Excerpt provided:
━━━━━━━━━━━━━━━━━━━━

Skip to main content

Pentaho+ documentation has moved!

The new product documentation portal is here. Check it out now at docs.hitachivantara.com

 

Hitachi Vantara Lumada and Pentaho Documentation

Managing configurations

Parent article

To customize Lumada Data Catalog for your environment, you can change specific configuration settings that are used by scripts when gathering catalog metadata, business terms, and term associations, and other Data Catalog functions.

The available configuration categories are shown in the following example:Configurations page

For the Lumada Data Catalog Application Server, you can update configuration settings for both the Security and Tools configuration groups. The following table shows an example of available configuration settings in the configuration group.

Group NameExample
SecuritySet the supported characters for validating job template arguments, for preventing an injection attack
ToolsWhether to enable or disable the lineage import-export feature

For the local Lumada Data Catalog Agent, you can update configuration settings for discovery, the discovery profiler, miscellaneous settings, and the metadata service configuration groups. The following table shows an example of available configuration settings in a configuration group.

Group nameExample
DiscoveryWhether or not to enable Hive support when initializing a Spark session
Discovery_ProfilerSet characters in a file name prefix that should be skipped during discovery
MiscSet the URI for the discovery cache metadata files
MetadataServiceSet the Hive version

Searching configurations

You can search the Configurations page for a specific setting that you want to update. If you do not know the configuration setting you want to modify, you can enter a keyword in the search box as in the image below. Search exampleResults return a list of the configuration groups with settings that match your search term. In this example, there is only one configuration group with the prefix keyword, Discovery Profiler. Click the View Details (>) icon to view the list of matching settings.

Changing configuration settings

If you want to change the file name prefixes that are ignored during discovery, you would modify the LDC Selector Ignore Prefixes setting in the Discovery Profiler configuration group, as shown in the following image.

━━━━━━━━━━━━━━━━━━━━

What you are asked to do:
Write out, word for word, the stretch of the configuration article from "You can search" through "the following image.". The lines after this come from a different source.

Raw data:

━━━━━━━━━━━━━━━━━━━━

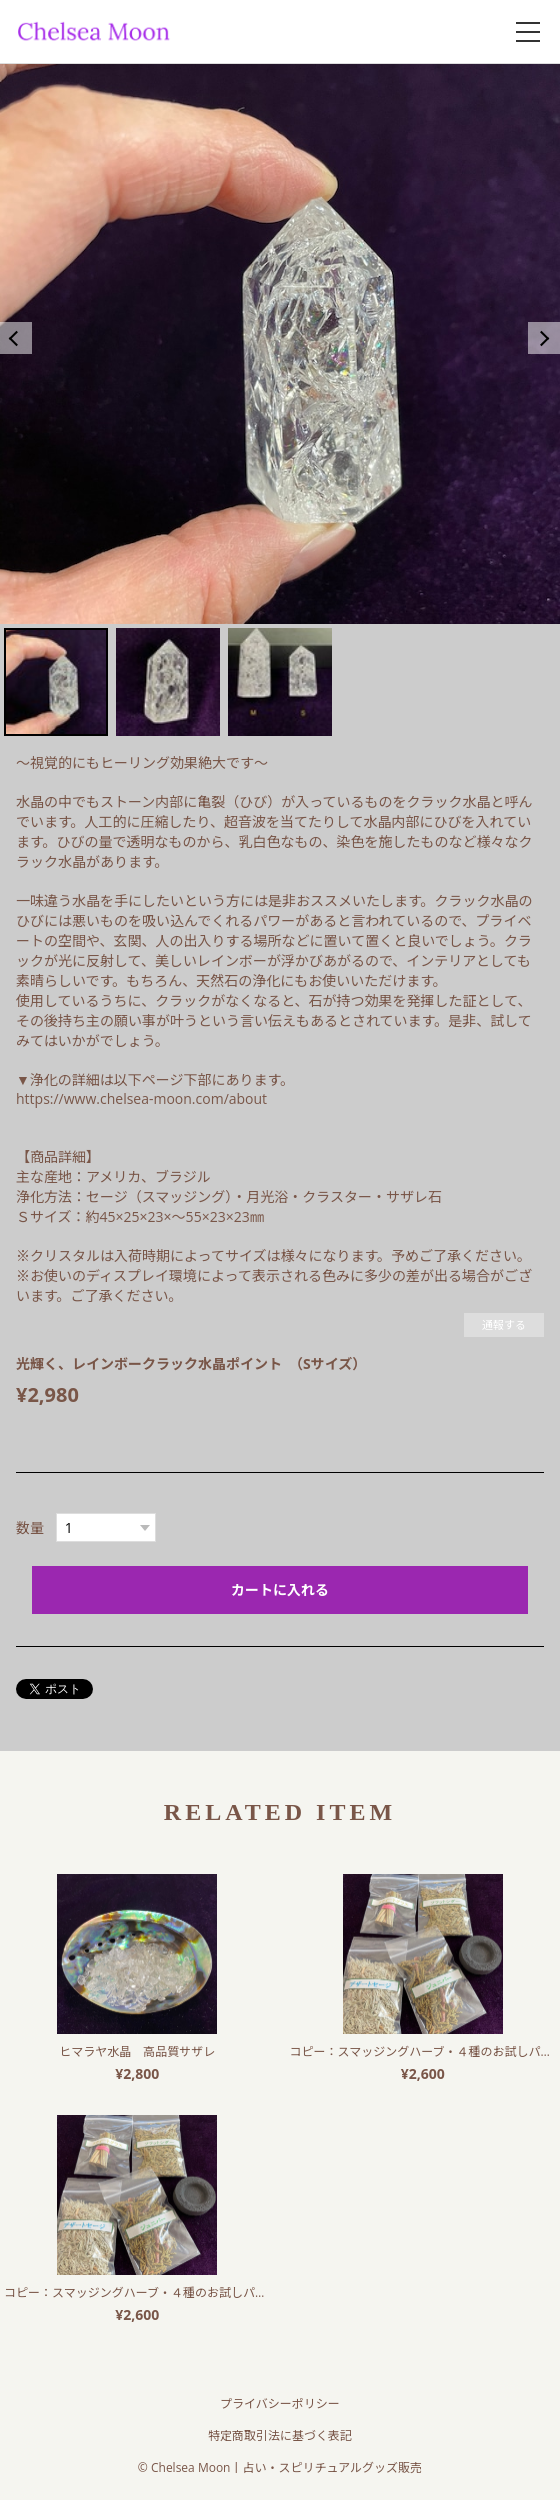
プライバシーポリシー (280, 2403)
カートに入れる (280, 1589)
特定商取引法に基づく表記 (280, 2435)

━━━━━━━━━━━━━━━━━━━━

Output for this task:
You can search the Configurations page for a specific setting that you want to update. If you do not know the configuration setting you want to modify, you can enter a keyword in the search box as in the image below. Search exampleResults return a list of the configuration groups with settings that match your search term. In this example, there is only one configuration group with the prefix keyword, Discovery Profiler. Click the View Details (>) icon to view the list of matching settings.

Changing configuration settings

If you want to change the file name prefixes that are ignored during discovery, you would modify the LDC Selector Ignore Prefixes setting in the Discovery Profiler configuration group, as shown in the following image.